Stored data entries
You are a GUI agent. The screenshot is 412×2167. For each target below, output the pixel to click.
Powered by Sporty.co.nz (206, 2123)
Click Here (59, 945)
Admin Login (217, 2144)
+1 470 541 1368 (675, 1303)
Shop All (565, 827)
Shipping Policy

(Task description): Copy, without any change, the lines above from the one containing "Powered by Sporty.co.nz (206, 2123)" to the end, both ends included. Add nothing else.

(Answer section):
Powered by Sporty.co.nz (206, 2123)
Click Here (59, 945)
Admin Login (217, 2144)
+1 470 541 1368 (675, 1303)
Shop All (565, 827)
Shipping Policy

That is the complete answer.